A couple of specifications files are needed for Keptn to actually know which remediation to perofrm and to verify if the executed remediation was successful. These files have already put in your Docker container.
In order for keptn to utilize Prometheus metrics to support self-healing, the configured Service Indicators, Service Objectives and Remediation steps need to be updated.
-
Add the needed resources to enable self-healing in your production environment:
keptn add-resource --project=sockshop --service=carts --stage=production --resource=service-indicators.yaml --resourceUri=service-indicators.yaml
keptn add-resource --project=sockshop --service=carts --stage=production --resource=service-objectives-prometheus-only.yaml --resourceUri=service-objectives.yaml
keptn add-resource --project=sockshop --service=carts --stage=production --resource=remediation.yaml --resourceUri=remediation.yaml
Learn more about those files here
-
service-indicators.yaml: The
service-indicators.yaml
file specifies the indicators that can be used to describe service objectives. These indicators are metrics gathered from monitoring sources and they are defined by a query. The query to obtain the metric is source-specific. -
service-objectives.yaml: The
service-objectives.yaml
file specifies the service level objectives for one or more services. Therefore, this file first defines thresholds that express the fullfillment of the objectives by the pass and warning property. An evaluated objective that achives a score above the pass limit is considered to be fullfilled, between warning and pass it is in an acceptable range, and below warning it is not fullfilled. The objectives property lists all service level indicators by their metric name that are considered for this objective. Besides, each indicator is augmented by a threshold and timeframe. While the threshold defines the acceptance criteria of this indicator, the timeframe indicates the duration in which the metrics is evaluated. Finally, the score specifies the max number of points that can be achieved by this indicator. -
remediation.yaml: The remediation.yaml file defines remediation actions to execute in response to a problem related to the defined problem pattern / service objective. This action is interpreted by Keptn to trigger the proper remediation.
-
-
Configure Prometheus with the Keptn CLI
keptn configure monitoring prometheus --project=sockshop --service=carts
This will set up Prometheus as the monitoring solution used in this use case (please note that with Keptn 0.5.0 Dynatrace is not yet supported for this use case). In addition, Keptn configures Prometheus monitoring as well as the Prometheus Alert Manager to send out alerts in case of high CPU saturation.

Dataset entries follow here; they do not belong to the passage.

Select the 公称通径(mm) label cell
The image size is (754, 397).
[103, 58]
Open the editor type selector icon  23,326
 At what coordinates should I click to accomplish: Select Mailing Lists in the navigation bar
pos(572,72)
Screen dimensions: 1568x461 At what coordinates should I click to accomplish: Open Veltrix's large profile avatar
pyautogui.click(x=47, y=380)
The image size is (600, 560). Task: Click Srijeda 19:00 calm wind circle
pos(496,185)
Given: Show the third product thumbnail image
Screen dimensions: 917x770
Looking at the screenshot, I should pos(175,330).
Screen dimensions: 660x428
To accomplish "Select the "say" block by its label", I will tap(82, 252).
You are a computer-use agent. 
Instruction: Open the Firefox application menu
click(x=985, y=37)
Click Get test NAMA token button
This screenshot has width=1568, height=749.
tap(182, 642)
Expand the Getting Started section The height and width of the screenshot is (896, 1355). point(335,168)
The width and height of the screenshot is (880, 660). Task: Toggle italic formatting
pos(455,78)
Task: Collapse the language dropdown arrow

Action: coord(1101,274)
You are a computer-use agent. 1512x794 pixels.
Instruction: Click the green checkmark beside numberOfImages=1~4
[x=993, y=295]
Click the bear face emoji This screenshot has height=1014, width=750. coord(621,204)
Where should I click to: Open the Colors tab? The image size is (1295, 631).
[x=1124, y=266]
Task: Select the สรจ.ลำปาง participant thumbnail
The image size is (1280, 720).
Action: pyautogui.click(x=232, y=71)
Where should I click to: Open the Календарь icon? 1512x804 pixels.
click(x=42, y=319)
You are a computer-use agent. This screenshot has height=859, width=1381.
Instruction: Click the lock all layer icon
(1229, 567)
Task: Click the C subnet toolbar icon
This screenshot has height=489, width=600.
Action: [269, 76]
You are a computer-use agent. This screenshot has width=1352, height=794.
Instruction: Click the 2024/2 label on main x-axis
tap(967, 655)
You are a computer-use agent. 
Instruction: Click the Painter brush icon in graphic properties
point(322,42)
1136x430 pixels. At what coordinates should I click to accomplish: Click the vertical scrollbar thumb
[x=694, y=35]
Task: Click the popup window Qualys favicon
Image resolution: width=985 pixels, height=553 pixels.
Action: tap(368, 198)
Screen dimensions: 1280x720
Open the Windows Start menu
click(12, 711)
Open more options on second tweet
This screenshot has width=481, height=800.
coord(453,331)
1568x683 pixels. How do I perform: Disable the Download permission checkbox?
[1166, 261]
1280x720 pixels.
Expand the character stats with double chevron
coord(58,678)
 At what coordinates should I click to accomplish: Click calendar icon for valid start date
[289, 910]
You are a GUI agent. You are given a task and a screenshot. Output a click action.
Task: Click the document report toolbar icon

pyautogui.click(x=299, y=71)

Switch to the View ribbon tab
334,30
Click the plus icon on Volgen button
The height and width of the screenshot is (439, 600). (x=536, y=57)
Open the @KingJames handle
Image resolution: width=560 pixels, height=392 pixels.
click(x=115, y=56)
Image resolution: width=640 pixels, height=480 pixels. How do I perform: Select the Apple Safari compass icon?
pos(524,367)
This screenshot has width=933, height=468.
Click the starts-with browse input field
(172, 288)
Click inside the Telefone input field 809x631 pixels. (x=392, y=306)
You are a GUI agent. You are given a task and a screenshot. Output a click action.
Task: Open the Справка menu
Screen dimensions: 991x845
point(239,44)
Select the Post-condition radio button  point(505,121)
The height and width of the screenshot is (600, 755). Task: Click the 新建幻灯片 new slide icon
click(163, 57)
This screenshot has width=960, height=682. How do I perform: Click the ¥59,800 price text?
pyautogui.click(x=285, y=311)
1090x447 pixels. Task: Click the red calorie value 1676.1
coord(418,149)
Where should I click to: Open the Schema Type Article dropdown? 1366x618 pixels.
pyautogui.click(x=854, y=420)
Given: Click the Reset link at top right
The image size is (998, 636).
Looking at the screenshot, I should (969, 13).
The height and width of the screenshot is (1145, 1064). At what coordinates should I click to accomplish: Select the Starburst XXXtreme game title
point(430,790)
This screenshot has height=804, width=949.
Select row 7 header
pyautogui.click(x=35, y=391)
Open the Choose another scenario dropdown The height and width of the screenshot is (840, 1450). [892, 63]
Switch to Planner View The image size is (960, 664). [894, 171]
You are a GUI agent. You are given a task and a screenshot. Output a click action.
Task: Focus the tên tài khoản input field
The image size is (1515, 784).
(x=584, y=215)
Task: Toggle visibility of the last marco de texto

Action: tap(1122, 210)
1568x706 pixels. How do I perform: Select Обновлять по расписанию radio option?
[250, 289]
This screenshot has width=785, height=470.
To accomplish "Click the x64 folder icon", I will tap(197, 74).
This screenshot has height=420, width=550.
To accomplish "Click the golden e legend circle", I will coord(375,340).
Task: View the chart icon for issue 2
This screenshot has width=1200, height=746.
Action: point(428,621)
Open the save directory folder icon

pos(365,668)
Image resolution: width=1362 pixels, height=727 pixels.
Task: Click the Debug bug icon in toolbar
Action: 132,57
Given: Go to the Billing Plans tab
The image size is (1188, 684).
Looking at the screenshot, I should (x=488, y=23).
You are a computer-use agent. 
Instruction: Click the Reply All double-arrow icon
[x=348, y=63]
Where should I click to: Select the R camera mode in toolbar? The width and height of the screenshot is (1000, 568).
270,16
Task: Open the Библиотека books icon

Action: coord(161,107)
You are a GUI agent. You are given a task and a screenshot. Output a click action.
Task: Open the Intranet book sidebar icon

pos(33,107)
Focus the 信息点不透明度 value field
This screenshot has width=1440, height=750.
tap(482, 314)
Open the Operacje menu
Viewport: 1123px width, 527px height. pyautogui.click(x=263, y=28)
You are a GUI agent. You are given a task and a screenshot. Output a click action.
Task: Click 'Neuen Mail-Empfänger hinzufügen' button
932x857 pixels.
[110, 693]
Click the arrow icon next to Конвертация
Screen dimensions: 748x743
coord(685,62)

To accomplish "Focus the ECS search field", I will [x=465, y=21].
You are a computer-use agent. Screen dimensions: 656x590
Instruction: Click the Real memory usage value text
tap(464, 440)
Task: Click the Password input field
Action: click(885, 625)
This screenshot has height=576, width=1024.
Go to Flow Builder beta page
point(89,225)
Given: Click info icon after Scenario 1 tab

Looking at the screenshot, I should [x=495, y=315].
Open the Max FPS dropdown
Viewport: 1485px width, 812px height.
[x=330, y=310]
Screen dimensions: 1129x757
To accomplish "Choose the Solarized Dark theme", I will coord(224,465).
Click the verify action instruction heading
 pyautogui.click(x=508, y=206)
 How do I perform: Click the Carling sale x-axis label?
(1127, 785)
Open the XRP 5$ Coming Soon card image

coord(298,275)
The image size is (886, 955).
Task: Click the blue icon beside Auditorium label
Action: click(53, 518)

Tests can never capture all issues a service might undergo in a production environment. As we will see, our carts microservice is already running in our production environment hence it will cause some issues. This is due to the fact that real-user traffic is different than synthetic test traffic and we might not be able to test all real-user actions in our test phase.
In order to simulate user traffic that is causing an unhealthy behavior in the carts service, please execute the following script. This will add special items into the shopping cart that cause some extensive calculation.
-
Move to the correct folder:
cd /usr/keptn/examples/load-generation/bin
-
Execute the load generation program:
./loadgenerator-linux "http://carts.sockshop-production.$(kubectl get cm keptn-domain -n keptn -o=jsonpath='{.data.app_domain}')" cpu
This will constantly add items in the shopping cart and cause some CPU heavy calculations since due to the characteristics of the added items.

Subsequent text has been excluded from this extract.